Actually, it's also a good way to get yourself arrested.

Over the course of five hours, my girlfriend shot a roll of snapshots as a tattoo gun penetrated my flesh thousands of times while I lay there screaming. A couple of days later we had some shopping to do, so we went to Target and brought the film along to their one hour photo center. When we returned to the counter to retrieve the prints, the woman gasped audibly.

"Oh my god," she hissed. "You shouldn't have brought those here!"
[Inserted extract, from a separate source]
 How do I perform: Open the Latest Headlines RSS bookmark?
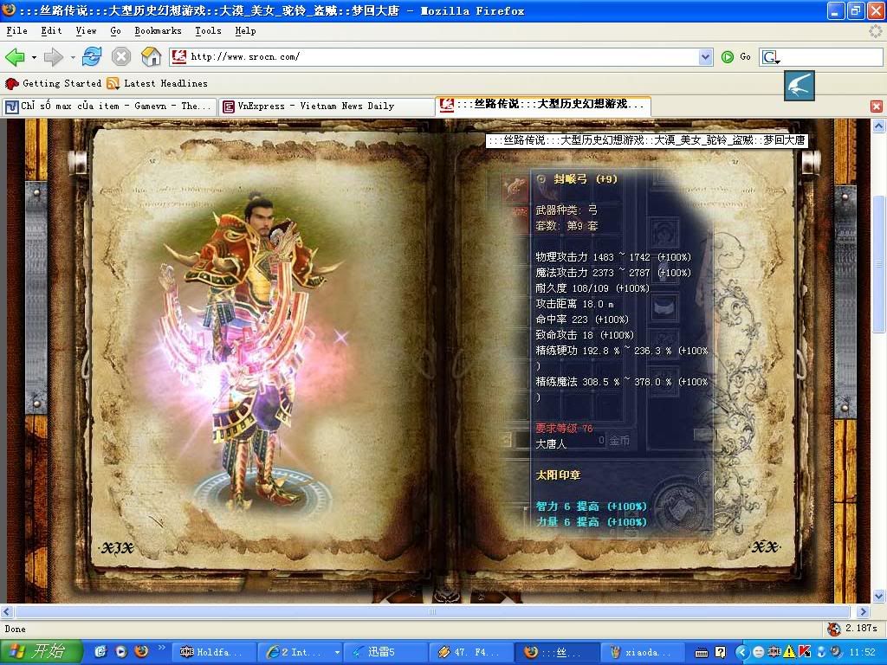pos(157,83)

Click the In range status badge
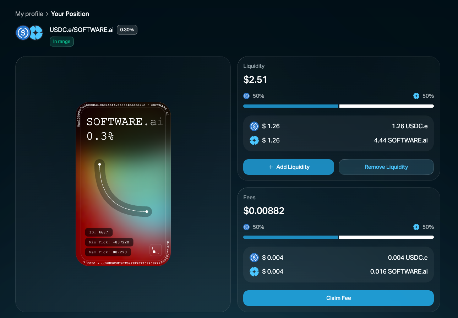coord(62,42)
She went on to explain that technically, somebody should be getting in big trouble. It seems that to get a tattoo on my back, I removed my shirt. To put it more simply, these were topless pictures. I hadn't remembered that, and neither had my girlfriend. We were more absorbed in the excitement - and I in the unbelievable pain - so when we brought the pictures in we forgot they should have been Polaroids. The employee said she should have reported the nudity, which would have gotten us in trouble, and if she had been caught letting it get by she would have lost her job.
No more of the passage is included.